Ho paura di non poterti aiutare se tu non sarai sano come un pesce, forte come un toro, con la vista di un’aquila. Hai fatto caso alle mie parole? Tutti animali per cercare di fare il paragone con il mio cucciolo.
Non è colpa tua.
Sono io che ho paura di non essere alla tua altezza. Sono io che non so come potrei fare per aiutarti a finire i compiti di scuola. Certo, tu me li leggeresti e io ti ascolterei, questo so farlo bene. Sono certa che sarei in grado di trasmetterti quello che provo, sono sicura che saprei insegnarti tante cose nuove, quelle che ti faranno diverso agli occhi degli altri perché sarai più sensibile dei bambini della tua stessa età.
In questo preciso istante mi viene alla mente una lezione, che all’epoca non aveva minimamente destato il mio interesse: “… tra gli undici mesi ai tre anni circa, i bambini non comprendono l’handicap, ma aiutano inconsciamente i loro genitori. Poi cominciano, dai tre ai sei anni, a capire e a porre domande, come tutti i bambini, senza aver paura della diversità…”
La scatola della memoria si è aperta al momento giusto!
Tu, però, sarai in grado di farmi vedere come sei? Come diventerai?

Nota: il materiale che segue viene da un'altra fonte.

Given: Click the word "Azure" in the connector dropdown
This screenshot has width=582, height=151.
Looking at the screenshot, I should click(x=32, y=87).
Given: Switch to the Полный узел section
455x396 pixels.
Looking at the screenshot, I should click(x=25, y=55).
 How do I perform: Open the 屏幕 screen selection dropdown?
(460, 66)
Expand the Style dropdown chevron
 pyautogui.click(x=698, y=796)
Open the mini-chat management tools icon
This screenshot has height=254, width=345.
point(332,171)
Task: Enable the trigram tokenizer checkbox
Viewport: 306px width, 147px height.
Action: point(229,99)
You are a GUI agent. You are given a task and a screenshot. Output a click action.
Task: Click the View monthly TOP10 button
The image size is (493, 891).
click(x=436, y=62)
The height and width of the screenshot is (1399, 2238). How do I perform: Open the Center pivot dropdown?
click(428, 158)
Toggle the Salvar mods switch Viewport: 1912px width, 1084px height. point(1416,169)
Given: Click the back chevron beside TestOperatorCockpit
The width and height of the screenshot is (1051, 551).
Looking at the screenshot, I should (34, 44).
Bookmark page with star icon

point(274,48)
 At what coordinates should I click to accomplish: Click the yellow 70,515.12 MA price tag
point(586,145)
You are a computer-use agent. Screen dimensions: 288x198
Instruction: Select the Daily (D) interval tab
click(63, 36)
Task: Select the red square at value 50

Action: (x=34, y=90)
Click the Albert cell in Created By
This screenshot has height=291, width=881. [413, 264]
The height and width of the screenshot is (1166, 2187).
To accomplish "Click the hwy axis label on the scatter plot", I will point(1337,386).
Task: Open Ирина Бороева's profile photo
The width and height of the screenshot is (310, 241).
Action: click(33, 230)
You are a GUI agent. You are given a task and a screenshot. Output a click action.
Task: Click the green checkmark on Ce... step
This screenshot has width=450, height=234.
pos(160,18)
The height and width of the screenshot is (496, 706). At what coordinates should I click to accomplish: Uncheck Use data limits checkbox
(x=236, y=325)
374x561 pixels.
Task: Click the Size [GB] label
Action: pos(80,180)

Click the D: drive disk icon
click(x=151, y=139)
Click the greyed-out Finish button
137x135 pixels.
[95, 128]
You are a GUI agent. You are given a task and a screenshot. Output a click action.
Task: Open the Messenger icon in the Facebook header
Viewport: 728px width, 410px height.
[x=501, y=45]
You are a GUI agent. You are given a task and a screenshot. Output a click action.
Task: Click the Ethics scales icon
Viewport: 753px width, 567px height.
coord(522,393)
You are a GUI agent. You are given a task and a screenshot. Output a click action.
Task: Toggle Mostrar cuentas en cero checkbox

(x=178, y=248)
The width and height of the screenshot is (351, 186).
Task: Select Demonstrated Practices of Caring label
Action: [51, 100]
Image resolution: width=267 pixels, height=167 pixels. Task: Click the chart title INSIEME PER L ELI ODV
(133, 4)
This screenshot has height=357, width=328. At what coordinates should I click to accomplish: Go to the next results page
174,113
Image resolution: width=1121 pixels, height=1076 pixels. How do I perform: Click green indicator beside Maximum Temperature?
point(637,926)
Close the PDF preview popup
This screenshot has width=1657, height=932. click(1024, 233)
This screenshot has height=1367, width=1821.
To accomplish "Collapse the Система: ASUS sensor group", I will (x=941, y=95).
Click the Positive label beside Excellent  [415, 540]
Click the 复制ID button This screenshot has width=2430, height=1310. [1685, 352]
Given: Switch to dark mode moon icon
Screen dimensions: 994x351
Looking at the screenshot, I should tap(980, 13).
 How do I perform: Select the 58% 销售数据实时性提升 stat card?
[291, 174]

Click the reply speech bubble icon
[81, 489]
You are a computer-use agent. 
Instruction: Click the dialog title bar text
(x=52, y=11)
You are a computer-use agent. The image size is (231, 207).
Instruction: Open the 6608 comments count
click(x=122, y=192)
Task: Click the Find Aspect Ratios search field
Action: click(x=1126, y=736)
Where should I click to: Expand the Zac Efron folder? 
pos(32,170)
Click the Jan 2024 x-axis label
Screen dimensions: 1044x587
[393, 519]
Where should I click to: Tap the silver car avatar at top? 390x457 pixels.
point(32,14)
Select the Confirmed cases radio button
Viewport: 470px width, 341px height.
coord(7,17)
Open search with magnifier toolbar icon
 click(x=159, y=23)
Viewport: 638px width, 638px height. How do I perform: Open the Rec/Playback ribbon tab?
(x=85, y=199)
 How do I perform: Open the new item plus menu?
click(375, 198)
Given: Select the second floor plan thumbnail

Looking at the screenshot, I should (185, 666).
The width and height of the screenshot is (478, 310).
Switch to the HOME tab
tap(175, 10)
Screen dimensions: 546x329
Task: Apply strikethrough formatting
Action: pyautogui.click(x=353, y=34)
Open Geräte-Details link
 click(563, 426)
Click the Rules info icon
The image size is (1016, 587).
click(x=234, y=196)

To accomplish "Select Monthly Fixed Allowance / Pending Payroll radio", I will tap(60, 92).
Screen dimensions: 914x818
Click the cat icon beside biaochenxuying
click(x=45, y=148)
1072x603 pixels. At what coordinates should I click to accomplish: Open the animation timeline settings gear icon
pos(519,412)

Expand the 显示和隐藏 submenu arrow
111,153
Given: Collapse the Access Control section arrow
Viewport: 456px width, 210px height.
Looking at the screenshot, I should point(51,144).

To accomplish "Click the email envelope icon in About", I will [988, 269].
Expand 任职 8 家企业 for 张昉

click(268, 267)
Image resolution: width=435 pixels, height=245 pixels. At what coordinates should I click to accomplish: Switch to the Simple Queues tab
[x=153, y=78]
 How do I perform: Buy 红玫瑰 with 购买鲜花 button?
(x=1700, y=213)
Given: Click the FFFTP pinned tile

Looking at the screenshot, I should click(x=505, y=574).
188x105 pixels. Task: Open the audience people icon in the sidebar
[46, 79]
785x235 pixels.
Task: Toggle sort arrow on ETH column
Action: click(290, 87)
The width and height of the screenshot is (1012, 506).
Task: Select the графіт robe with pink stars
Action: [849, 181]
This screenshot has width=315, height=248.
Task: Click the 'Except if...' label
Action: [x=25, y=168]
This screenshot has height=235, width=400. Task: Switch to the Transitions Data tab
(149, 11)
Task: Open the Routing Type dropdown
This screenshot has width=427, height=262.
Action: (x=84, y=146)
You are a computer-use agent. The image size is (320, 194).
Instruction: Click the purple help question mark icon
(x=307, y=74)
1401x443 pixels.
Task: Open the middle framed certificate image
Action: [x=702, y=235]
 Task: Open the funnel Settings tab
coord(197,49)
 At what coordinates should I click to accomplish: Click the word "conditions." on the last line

Sono curiosa di sentire la tua voce, la tua risatina gorgogliante simile al suono di quei piccoli campanellini che tanto mi piacciono. Si, la tua risata me la immagino così: divertente e divertita. Festosa. Allora ti toccherò le labbra per capire come sei quando sorridi. E te le toccherò sempre, per capire come sei in ogni momento della tua crescita. Il timbro della tua voce, che inevitabilmente cambierà con gli anni, mi suggerirà come diventerai e quali saranno i tuoi tratti somatici modificati dal tempo. Tuo padre lo conosco così, con le mani, con l’udito e non ho mai sbagliato un suo stato d’animo.
Ho paura, lo stesso. Di non poterti dare quello che tu vorresti.
Una vita normale. Se tu avessi dei problemi come potrei aiutarti?
Ecco Luca, sento la chiave nella toppa.
“Tesoro eccomi, sei pronta?”
La punta di tensione nella sua voce l’ho avvertita subito, ma non gli dico nulla.
“Si, pronta”, cerco di convincermi mentre tremo come una foglia.
In macchina non ci diciamo una parola, lui con lo sguardo fisso alla strada, io dentro di me. Su di te.
In sala d’attesa aspetto che mi chiamino. Sono sudata e dò ancora la colpa al caldo.
“Signora Michela Leda”
“Eccomi”, mi alzo come una molla e chiedo a Luca di rimanere seduto, voglio andare da sola. Lui mi stringe la mano dicendomi soltanto: “È proprio davanti a te, pochi passi e c’è la porta.”
Faccio cinque passi. Solo cinque prima di entrare e sapere se sei sano.
Cinque piccoli passi per decidere se tenerti in ogni caso con me.
Cinque passi per comprendere che non voglio.
Non voglio farti vivere la colpa del mio handicap, della mia diversità.
Tu non hai colpe. Tu sei tu. Io non ho colpe. La mia vita ha preso la strada che ha dovuto e sento che potrò darti tanto di più. Potrò crescere con te. Tu potrai accompagnarmi nella mia crescita di donna, insieme a tuo padre.
Cinque passi per essere certa che non mi interessa più sapere come sarai. Adesso non ho più paura né della tua “normalità” né della tua eventuale mancanza di questa e tu non dovrai avere paura della mia condizione. Sarò incosciente, ma solo ora mi sento veramente felice di essere come sono: potrò darti tutta me stessa con la voglia e il coraggio e la pazienza che so di avere nei momenti di difficoltà.
Cinque passi per sentirmi già trasportata dentro di me, dentro di te.
Saremo la coppia più bella del mondo.
Sento lo sguardo di Luca puntato su di me. Uno sguardo pesante, carico di emozione, tensione, aspettative.
L’infermiera mi attende sulla soglia della porta, mi tende una mano che io afferro con gratitudine.
Dopo quattro mesi di ansia, di tensione più o meno immotivata, varco l’ingresso della stanza numero otto, ritiro referti.
Non ho più paura di non vederti, ora lo so con certezza che sarai la mia luce.
E la luce non si vede solo con gli occhi aperti: si sente con l’anima.
Anche la luce ha il suo odore, lo sai?